El suyo fue un final a lo Hammett: antes de morir, alcanzó a depositar en un buzón su estremecedora "Carta abierta de un escritor a la junta militar".
En el archivo de La Voz hay una foto suya que impone respeto. Deben de ser los pelos de la nuca encrespados como rayos por el viento.

El tubo que conecta a la Iglesia Santa Catalina con el centro de la Tierra

Tomando un cafecito más bien flojo, asisto a la consagración de la primavera en el bar de 27 de Abril y Obispo Trejo, en el centro de la ciudad de Córdoba. A las 10 de la mañana, la vida no es mucho más que un capotón sobre la espalda de un chico que acaba de recibirse de abogado, un jardinero de mameluco anaranjado cuyo trabajo en los canteros se adivina más pesado que aburrido, un ramo de 100 rosas amurado al quiosco de flores de la esquina y, recortado contra el frontón de la Catedral, arrastrando el espadón, Jerónimo Luis de Cabrera interpreta una tragedia de gallegos.

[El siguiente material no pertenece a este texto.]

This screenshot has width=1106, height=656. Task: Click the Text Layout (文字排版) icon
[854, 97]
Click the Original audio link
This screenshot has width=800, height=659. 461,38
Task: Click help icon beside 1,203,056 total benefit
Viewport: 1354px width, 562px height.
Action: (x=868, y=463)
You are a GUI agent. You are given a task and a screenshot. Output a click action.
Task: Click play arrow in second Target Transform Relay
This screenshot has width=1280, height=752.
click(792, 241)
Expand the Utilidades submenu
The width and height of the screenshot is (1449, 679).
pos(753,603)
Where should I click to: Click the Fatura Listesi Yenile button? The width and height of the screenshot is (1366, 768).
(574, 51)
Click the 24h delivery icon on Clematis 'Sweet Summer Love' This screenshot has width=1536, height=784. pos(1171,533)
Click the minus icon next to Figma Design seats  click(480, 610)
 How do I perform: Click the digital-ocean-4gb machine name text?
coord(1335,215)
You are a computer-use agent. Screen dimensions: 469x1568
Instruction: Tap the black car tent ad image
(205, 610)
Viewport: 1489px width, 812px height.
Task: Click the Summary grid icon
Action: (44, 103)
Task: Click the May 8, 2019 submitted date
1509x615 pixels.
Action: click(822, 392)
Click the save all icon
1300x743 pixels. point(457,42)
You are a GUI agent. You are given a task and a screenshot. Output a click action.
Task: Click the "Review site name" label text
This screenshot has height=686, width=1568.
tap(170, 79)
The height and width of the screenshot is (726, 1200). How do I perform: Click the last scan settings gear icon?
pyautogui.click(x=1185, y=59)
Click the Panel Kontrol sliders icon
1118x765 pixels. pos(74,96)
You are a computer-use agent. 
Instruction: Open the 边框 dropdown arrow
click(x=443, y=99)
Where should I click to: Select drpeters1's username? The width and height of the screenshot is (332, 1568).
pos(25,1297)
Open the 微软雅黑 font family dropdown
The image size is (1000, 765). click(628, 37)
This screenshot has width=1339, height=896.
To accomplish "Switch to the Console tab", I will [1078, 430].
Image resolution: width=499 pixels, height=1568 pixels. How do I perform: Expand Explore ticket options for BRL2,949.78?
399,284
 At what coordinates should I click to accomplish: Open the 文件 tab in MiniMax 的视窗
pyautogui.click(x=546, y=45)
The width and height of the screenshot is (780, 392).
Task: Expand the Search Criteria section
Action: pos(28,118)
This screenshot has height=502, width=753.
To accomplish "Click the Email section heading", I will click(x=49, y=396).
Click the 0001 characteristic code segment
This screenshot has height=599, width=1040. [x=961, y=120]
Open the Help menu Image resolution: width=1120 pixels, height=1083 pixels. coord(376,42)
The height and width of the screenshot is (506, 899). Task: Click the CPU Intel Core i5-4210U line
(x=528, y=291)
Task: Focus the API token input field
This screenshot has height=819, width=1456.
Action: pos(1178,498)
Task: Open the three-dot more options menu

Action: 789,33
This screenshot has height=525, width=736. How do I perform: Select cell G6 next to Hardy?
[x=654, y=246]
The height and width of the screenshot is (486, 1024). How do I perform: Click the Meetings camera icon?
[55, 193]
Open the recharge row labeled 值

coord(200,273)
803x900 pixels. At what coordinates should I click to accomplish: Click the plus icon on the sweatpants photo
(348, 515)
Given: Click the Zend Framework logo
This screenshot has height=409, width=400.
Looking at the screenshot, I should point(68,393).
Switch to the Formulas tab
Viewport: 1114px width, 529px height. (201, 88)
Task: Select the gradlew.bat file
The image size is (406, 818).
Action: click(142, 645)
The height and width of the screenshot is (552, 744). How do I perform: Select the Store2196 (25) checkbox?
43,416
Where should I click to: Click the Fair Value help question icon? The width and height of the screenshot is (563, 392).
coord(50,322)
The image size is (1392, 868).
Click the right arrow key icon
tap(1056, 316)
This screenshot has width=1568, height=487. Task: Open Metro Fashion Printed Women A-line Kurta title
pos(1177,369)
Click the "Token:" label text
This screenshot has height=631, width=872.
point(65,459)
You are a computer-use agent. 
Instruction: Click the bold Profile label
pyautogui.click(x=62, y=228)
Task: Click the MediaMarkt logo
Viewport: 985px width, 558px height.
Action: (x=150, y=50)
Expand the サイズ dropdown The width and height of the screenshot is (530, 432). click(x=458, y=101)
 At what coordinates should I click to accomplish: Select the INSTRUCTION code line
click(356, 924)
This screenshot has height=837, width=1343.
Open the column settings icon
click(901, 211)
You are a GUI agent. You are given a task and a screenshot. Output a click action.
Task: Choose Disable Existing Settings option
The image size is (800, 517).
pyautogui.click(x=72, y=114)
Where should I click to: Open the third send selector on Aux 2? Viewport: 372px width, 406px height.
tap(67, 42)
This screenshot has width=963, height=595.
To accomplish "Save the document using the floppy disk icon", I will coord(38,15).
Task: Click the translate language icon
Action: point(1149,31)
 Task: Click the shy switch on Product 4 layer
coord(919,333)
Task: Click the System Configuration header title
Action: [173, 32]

Apoyo el oído contra la frontera de cristal que me separa de la calle y apenas si alcanzo a escuchar el murmullo que despide el tubo que conecta la sacristía de la iglesia Santa Catalina con el centro de la Tierra.

Vista desde el bar, Obispo Trejo es la metáfora cantada de un río transitado por miles de personas que, como las palabras, son infinitas. Adiós, adiós.

Los pájaros vacilan y discuten entre sí antes de optar por el cielo del oeste; hay parroquianos extasiados ante un televisor donde juegan los Lakers contra un equipo de Chicago, mientras un escuadrón de mendigos hace guardia esperando una lluvia de meteoros de pan con mortadela. Adiós, adiós.

El cajero, porque sí, pone un disco de llorar.

La primavera cordobesa es una estación de sentimientos, dulce y terrible, una estación en la cual las heridas no acaban nunca de cerrarse y, cuando el sargento primero dice a ver, muchachos, vamos todos a empujar, nadie se mueve. Ni siquiera el sargento primero.
Estoy a punto de caramelo para escribir una nota decente.

Aparto el pocillo, despliego una servilleta de papel y desenvaino la birome como hacía Cabrera con el espadón de las grandes ocasiones.

Vuelvo a mirar a través del cristal y no veo nada. La magia ha desaparecido.